Copy out the records starting with the line that contains "Image resolution: width=803" and going on through the line that contains "Looking at the", keeping each line unchanged. Leave the pictures out.
━━ EXERCISE MATERIALS
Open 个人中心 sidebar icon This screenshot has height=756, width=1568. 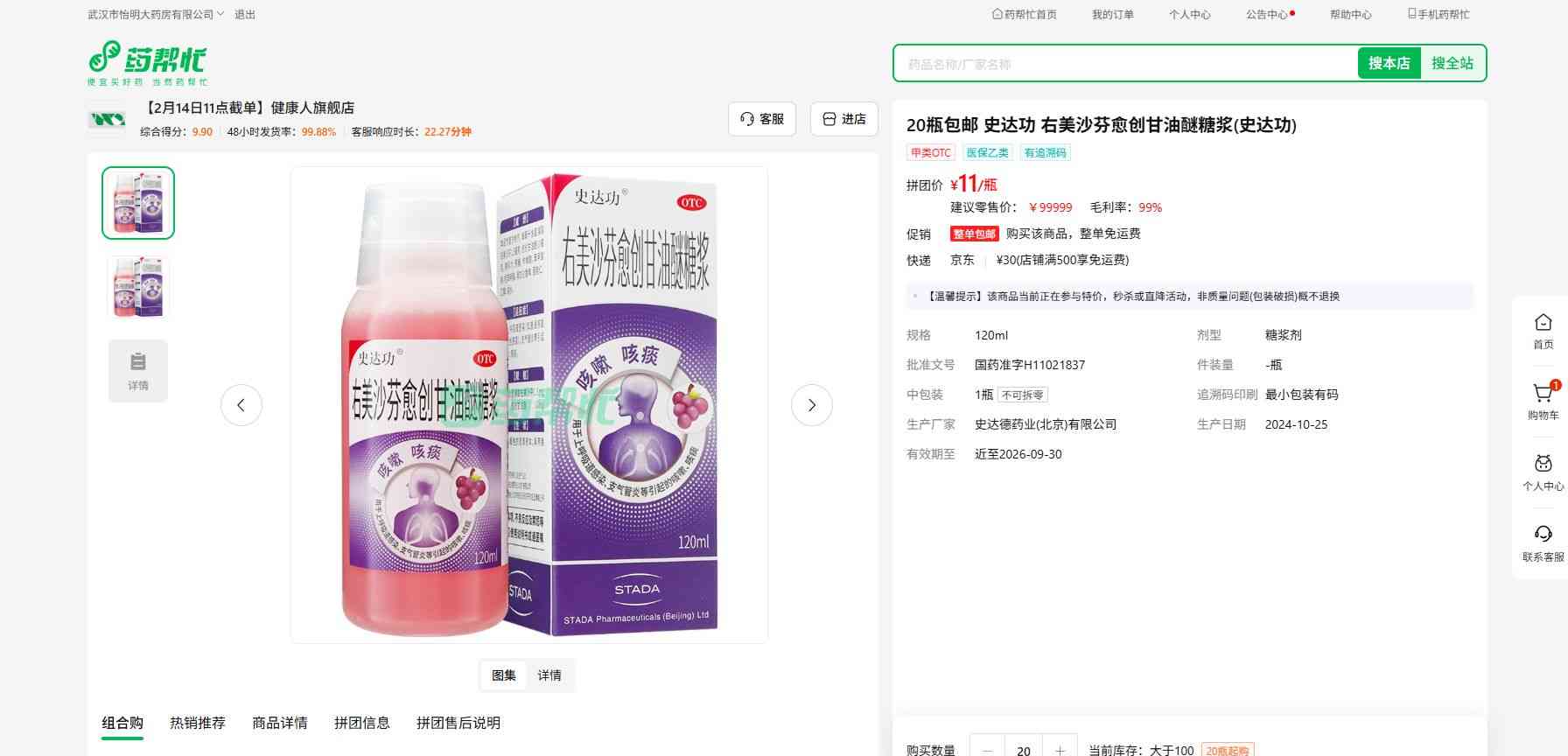point(1543,472)
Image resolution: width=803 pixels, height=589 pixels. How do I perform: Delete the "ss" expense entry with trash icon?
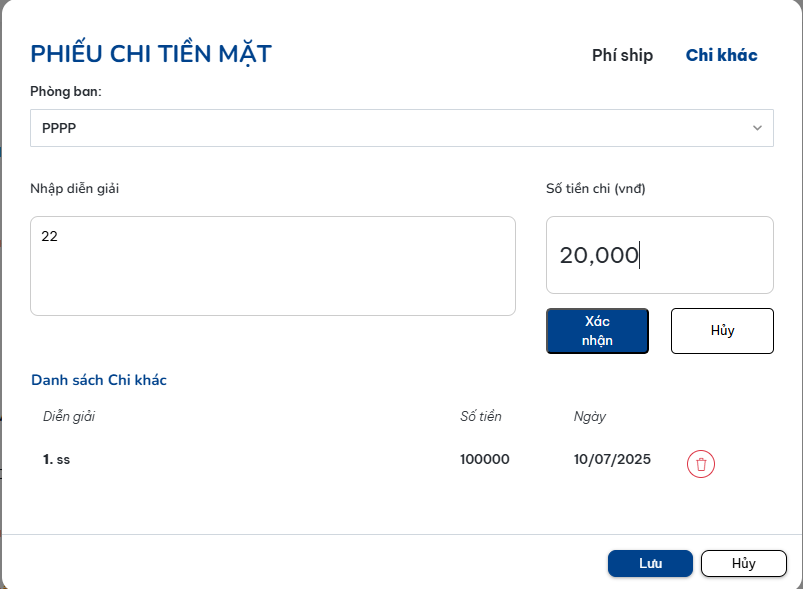pos(701,464)
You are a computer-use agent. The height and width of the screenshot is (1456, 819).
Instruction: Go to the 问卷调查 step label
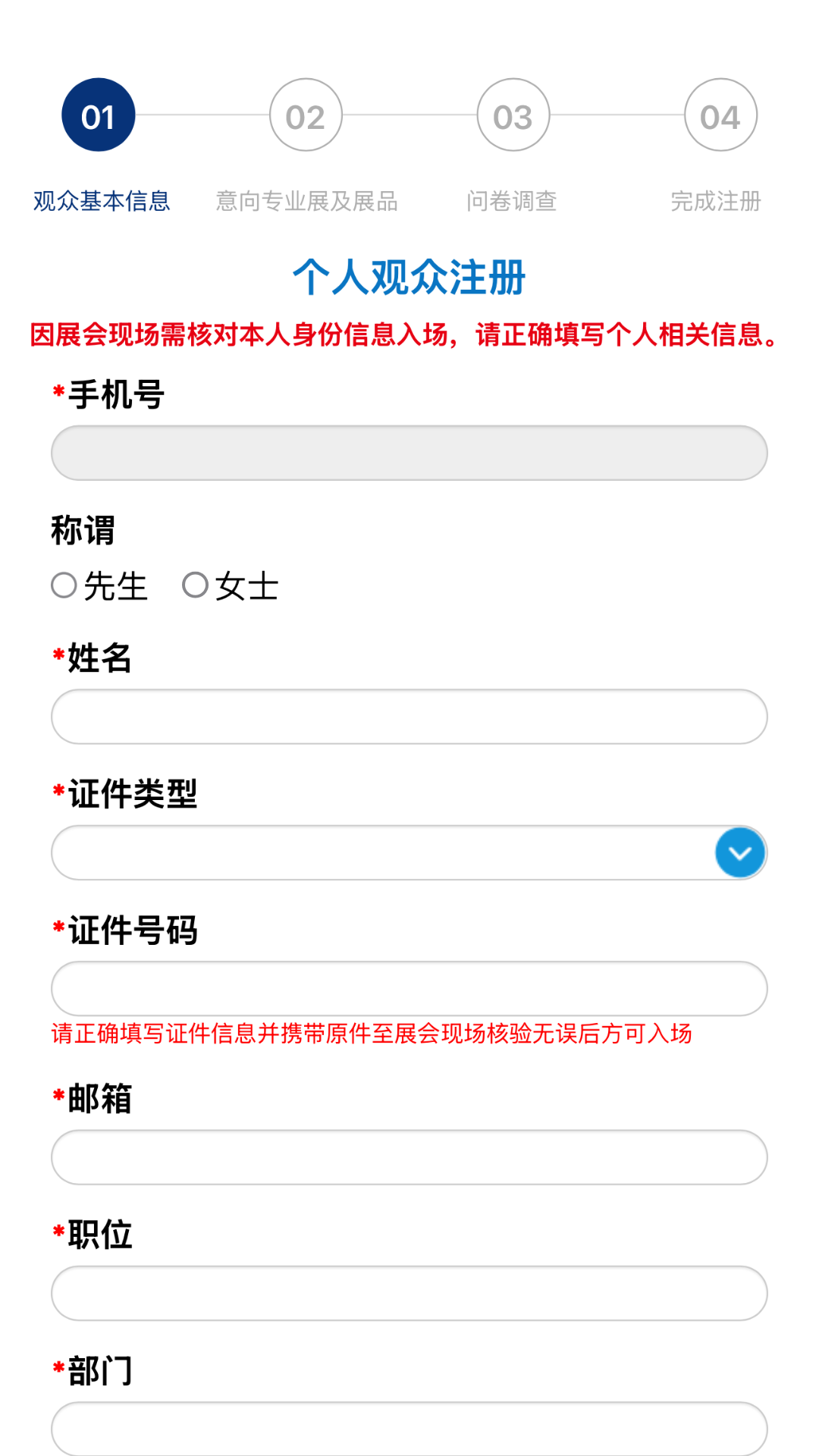[x=512, y=201]
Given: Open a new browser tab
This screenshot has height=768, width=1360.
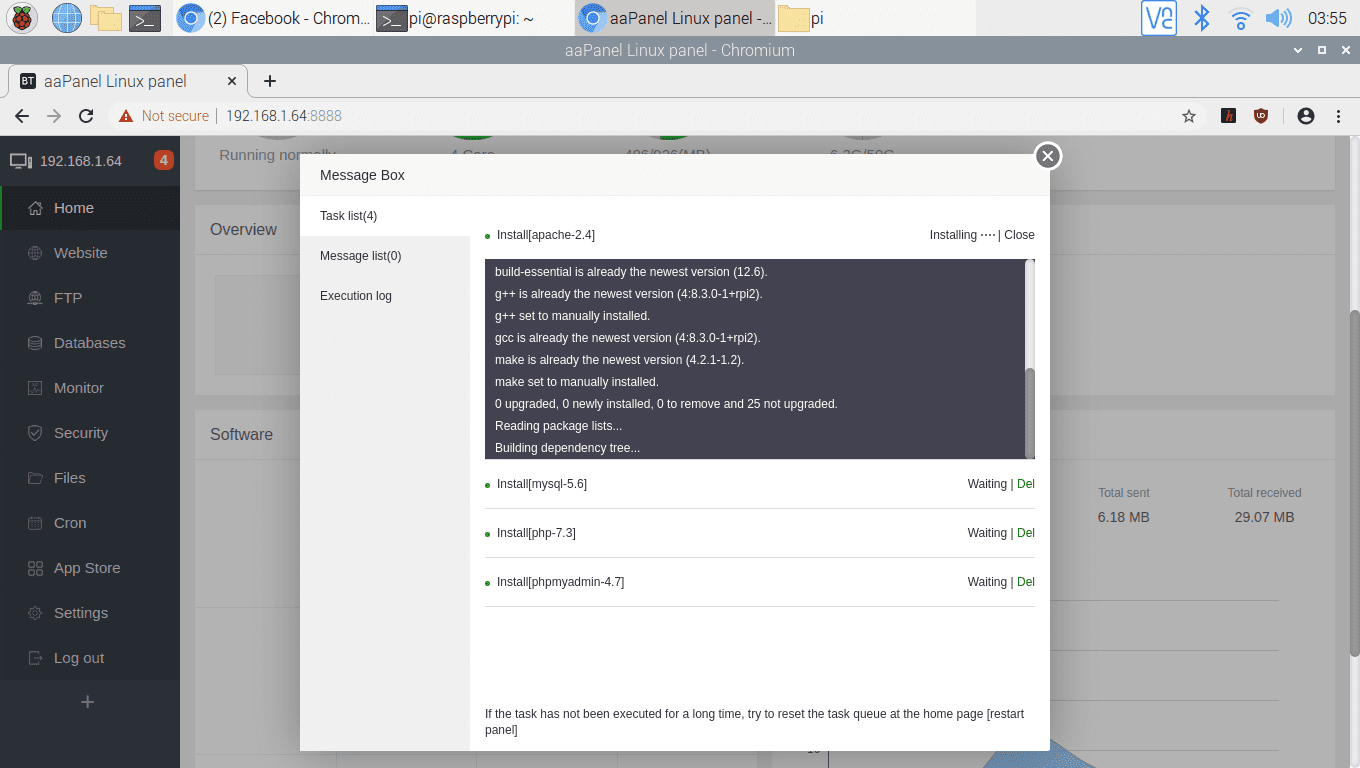Looking at the screenshot, I should coord(269,81).
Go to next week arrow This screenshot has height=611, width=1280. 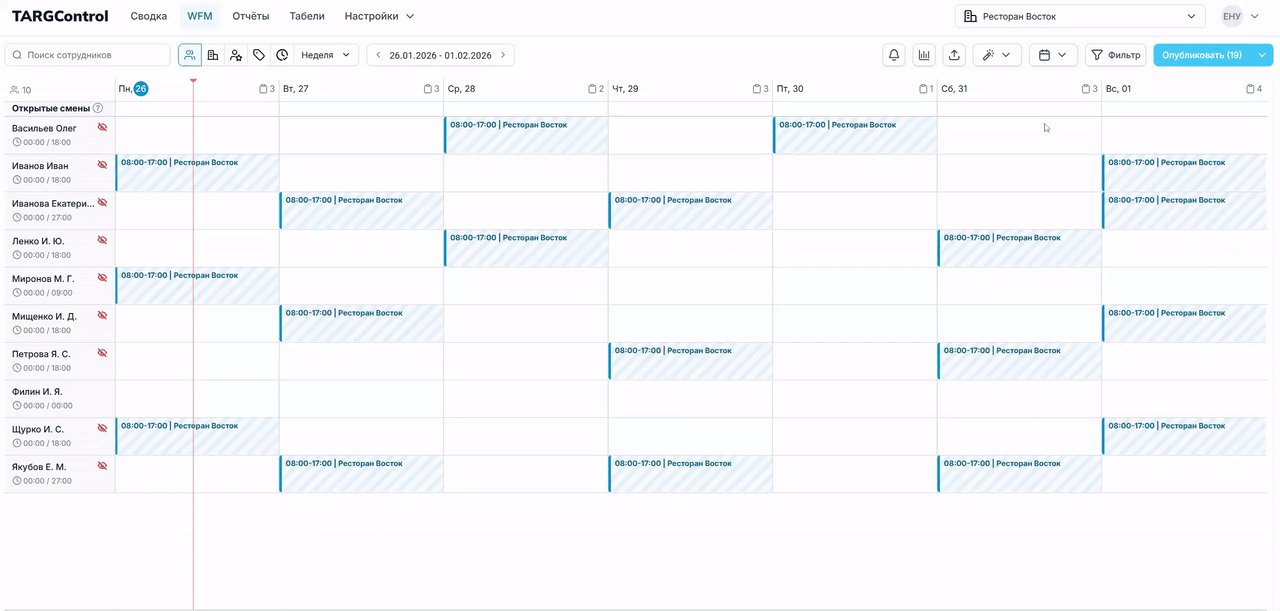(503, 55)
━━━━
→ FINAL RESULT:
Image resolution: width=803 pixels, height=589 pixels. How do I perform: Delete the "ss" expense entry with trash icon?
pos(701,464)
You are a computer-use agent. The height and width of the screenshot is (1456, 819).
Instruction: Go to the 问卷调查 step label
[x=512, y=201]
Given: Open a new browser tab
This screenshot has height=768, width=1360.
Looking at the screenshot, I should coord(269,81).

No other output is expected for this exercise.